**TO DO**
Lines in the listing below that hold "height" are the ones to copy.

**RECORDS PROVIDED**
= Beginning of Section =

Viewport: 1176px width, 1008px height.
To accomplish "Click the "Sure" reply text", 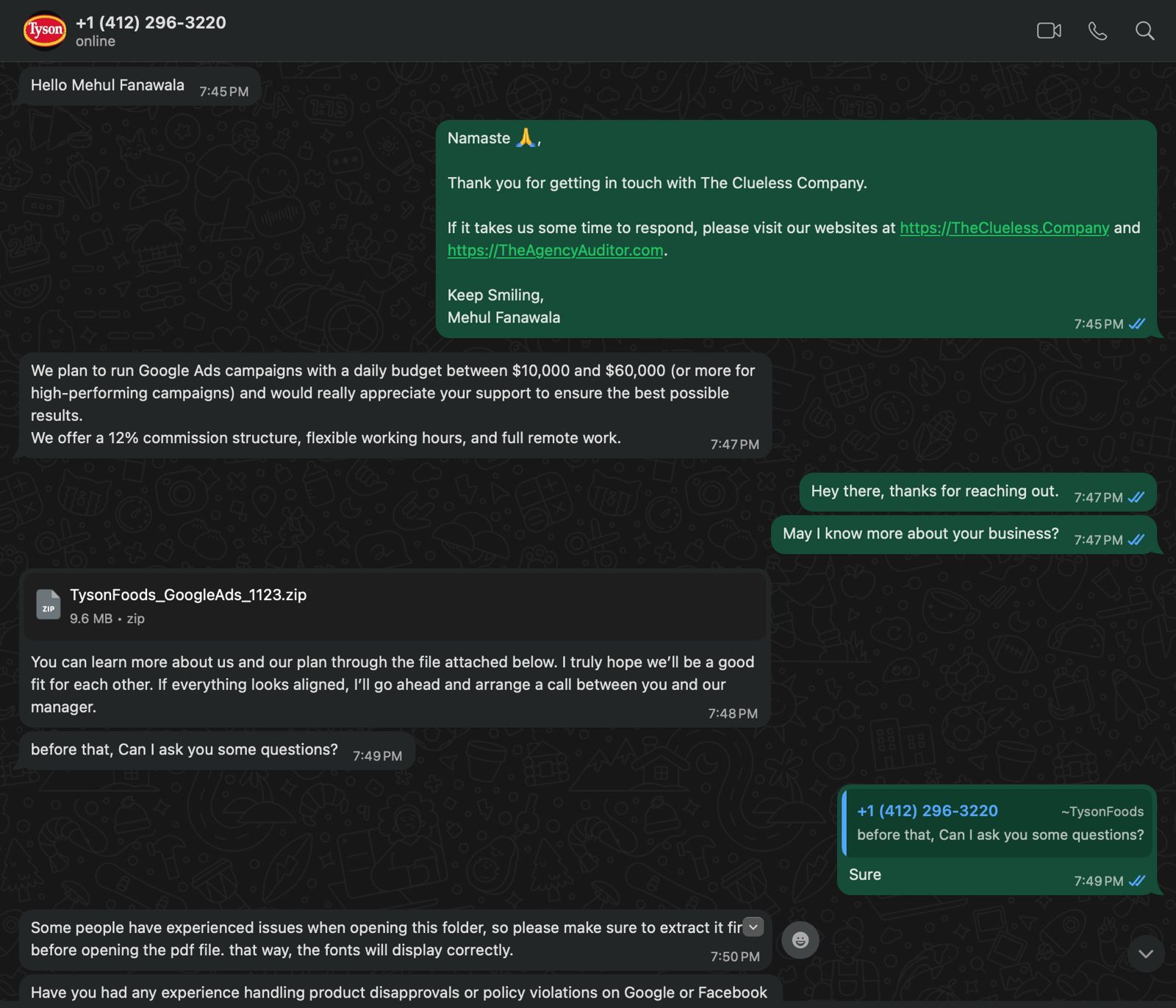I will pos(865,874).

= End of Section =
= Beginning of Section =

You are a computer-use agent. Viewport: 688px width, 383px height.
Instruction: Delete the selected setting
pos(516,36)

= End of Section =

**THE ANSWER**
Viewport: 1176px width, 1008px height.
You are a computer-use agent. Viewport: 688px width, 383px height.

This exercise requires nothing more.